なぜ自由を叫ぶ者が奴隷を飼った? アメリカの原罪と高貴な理想の衝突を描くドキュメンタリー
The Story of US
もっともバーンズは、映像資料が存在しない時代の物語を語る方法を発明している。大半のデジタル編集ソフトに備わっている「ケン・バーンズ効果」と呼ばれる動画編集機能だ。静止画像の上をカメラが上下左右にゆっくり移動したり、ズームしたりする技法を指し、スティーブ・ジョブズがアップル製品でこの名を使うことを本人に認めさせた。バーンズの作品を見たことがない人でも、卒業式や誕生日のスライドショーで一度は目にしているだろう。
この技術によって、観客は映像の中に入り込んだかのような臨場感を味わえる。
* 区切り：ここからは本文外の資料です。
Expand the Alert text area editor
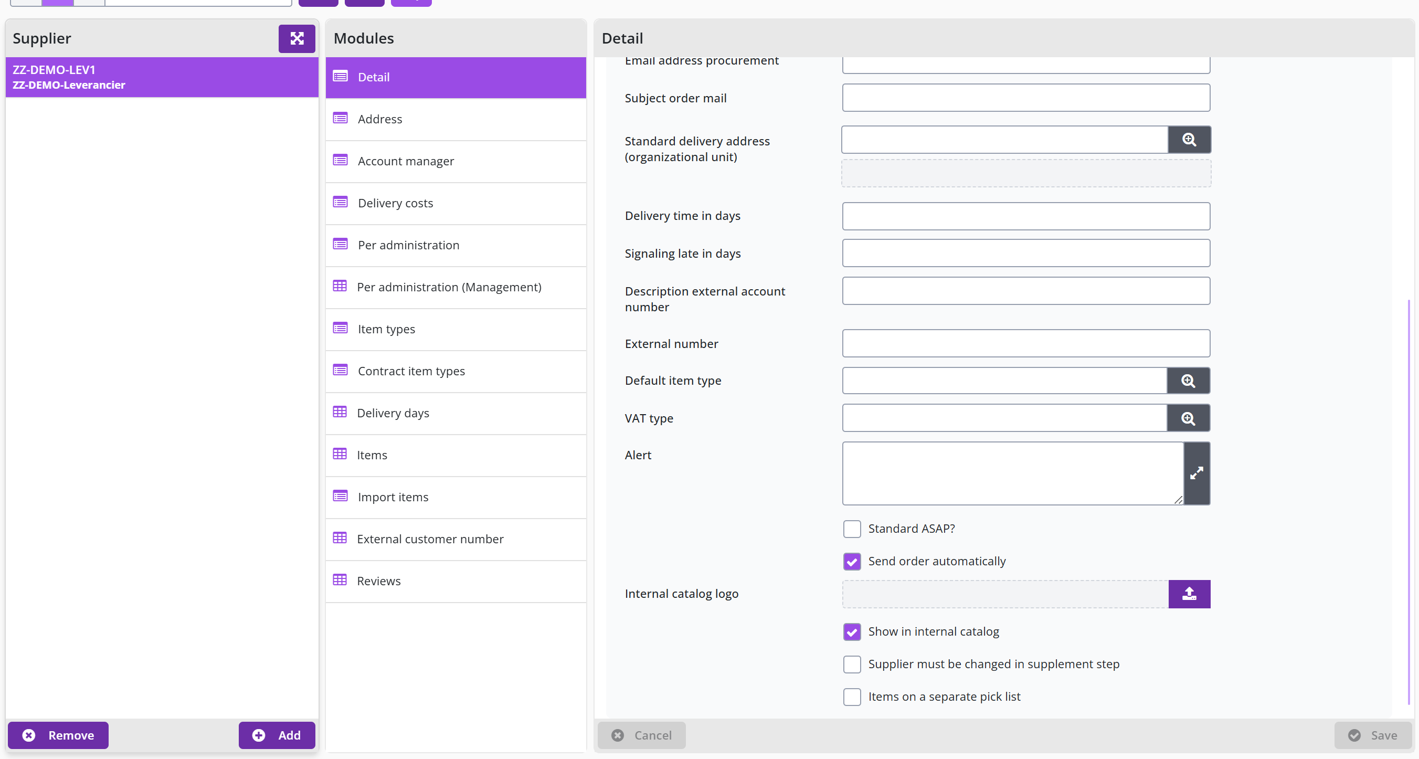 [x=1196, y=473]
『アメリカ革命』でも多くの地図や手紙、絵画を素材に、この技術が存分に駆使されている。
ナレーターは、バーンズ作品の常連であるピーター・コヨーテ。彼の独特の声がシリーズの冒頭で、作品のテーマを説明する。それは「人類史上初めて、全ての人の不可侵の権利を掲げた戦争」だと。
この戦いは先住民の土地や課税、代表権をめぐる入植者とイギリス人の争いにとどまらなかった。革命はやがて「人類の最も高貴な理想をめぐる戦い」に姿を変え、アメリカ人(愛国派)とアメリカ人(国王派)が銃を向け合うことになったと、コヨーテは語る。それは18世紀後半において、人民が自らの意思で自らを治めるという新しい理念の実現を目指した人類初の大いなる実験でもあった。